The function pheno_input
extracts summarized data on associations with named exposure and outcome variables from PhenoScanner.
Arguments
- snps
The names (rsid) of the genetic variants to be included in the analysis.
- exposure
The name of the exposure variable.
- pmidE
The PubMed ID (PMID) of the publication in which the genetic association estimates with the exposure were originally reported. Some variables are reported in multiple consortia (for example, associations with coronary artery disease by CARDIoGRAM in 2011 [PMID:21378990], by CARDIoGRAMplusC4D in 2013, and again by CARDIoGRAMplusC4D in 2015 [PMID:26343387]). Equally, some publications reported associations on multiple variables (for example, CARDIoGRAMplusC4D in 2015 [PMID:26343387] reported associations with coronary artery disease and with myocardial infarction). By providing the variable name and the PubMed ID, the set of associations is (almost) uniquely identified.
- ancestryE
The ancestry of individuals in which estimates were obtained. A small number of studies reported genetic association estimates for a single variable in a single publication for multiple ethnicities (for example, associations with log(eGFR creatinine) from CKD-Gen in 2016 [PMID:26831199] were reported for both Europeans and Africans). The combination of exposure name, PubMed ID, and ancestry uniquely defines the set of associations. Providing the ancestry also reminds analysts of the additional complication of conducting Mendelian randomization when associations with the exposure and with the outcome are in individuals of different ancestry. Most association estimates are obtained in
"European"
or"Mixed"
populations, although some are obtained in"African"
,"Asian"
, or"Hispanic"
populations.- outcome
The name of the outcome variable.
- pmidO
The PubMed ID of the publication in which the genetic association estimates with the outcome were originally reported.
- ancestryO
The ancestry of individuals in which genetic association estimates with the outcome were obtained.
- correl
The correlations between the genetic variants. If this is not specified, then the genetic variants are assumed to be uncorrelated.

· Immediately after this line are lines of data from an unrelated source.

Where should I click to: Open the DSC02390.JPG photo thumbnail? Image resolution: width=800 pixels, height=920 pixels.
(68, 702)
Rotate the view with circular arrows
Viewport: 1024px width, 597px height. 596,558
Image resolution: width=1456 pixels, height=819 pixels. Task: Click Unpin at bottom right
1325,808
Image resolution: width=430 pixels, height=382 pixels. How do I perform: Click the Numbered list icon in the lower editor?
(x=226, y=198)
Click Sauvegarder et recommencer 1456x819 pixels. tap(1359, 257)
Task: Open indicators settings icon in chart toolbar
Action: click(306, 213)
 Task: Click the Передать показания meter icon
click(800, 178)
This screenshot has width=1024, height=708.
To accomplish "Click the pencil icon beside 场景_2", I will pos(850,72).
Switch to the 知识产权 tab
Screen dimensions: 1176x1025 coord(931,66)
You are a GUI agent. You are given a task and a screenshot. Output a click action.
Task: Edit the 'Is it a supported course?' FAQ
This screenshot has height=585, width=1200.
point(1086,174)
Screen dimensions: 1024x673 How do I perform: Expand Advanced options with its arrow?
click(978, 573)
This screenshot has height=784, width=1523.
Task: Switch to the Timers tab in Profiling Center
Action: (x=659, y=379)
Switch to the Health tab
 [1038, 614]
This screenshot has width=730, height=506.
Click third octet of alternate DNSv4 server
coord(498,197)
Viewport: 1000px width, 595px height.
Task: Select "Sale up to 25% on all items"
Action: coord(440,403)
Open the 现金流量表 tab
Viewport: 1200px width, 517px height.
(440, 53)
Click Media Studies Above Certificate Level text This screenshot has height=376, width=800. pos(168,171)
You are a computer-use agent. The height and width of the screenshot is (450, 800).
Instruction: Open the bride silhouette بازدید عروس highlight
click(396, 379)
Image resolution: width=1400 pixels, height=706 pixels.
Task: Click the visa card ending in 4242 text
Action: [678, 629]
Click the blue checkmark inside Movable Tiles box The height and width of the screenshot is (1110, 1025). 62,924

Note that for the correlations to reference the correct variants, the list of genetic variants needs to be in alphabetical order.
Value
The output of the pheno_input
function is an MRInput
object that can be used directly in any of the estimation functions (such as mr_ivw
) or in the plotting function mr_plot
. The output contains:
- bx
The genetic associations with the exposure.
- bxse
The corresponding standard errors.
- by
The genetic associations with the outcome.
- byse
The corresponding standard errors.
- correlation
The matrix of genetic correlations as specified by the user.
- exposure
A character string giving the name of the exposure as provided in the PhenoScanner database.
- outcome
A character string giving the name of the outcome as provided in the PhenoScanner database.
- snps
A vector of character strings with the names of the genetic variants.
Details
The PhenoScanner bioinformatic tool is a curated database of publicly available results from large-scale genetic association studies. Queries can be made for individual genetic variants (SNPs and small indels), or for multiple variants in a single batch query. These association estimates and their standard errors can be used in Mendelian randomization analyses.
The phenoscanner
command is included in the MendelianRandomization
package with permission of James Staley. The function is also available in a standalone package from github: https://github.com/phenoscanner/phenoscanner.
References
James R Staley, James Blackshow, Mihir A Kamat, Steve Ellis, Prvaeen Surendran, Benjamin B Sun, Dirk S Paul, Daniel Freitag, Stephen Burgess, John Danesh, Robin Young, and Adam S Butterworth. PhenoScanner: a database of human genotype--phenotype associations. Bioinformatics 2016. doi: 10.1093/bioinformatics/btw373.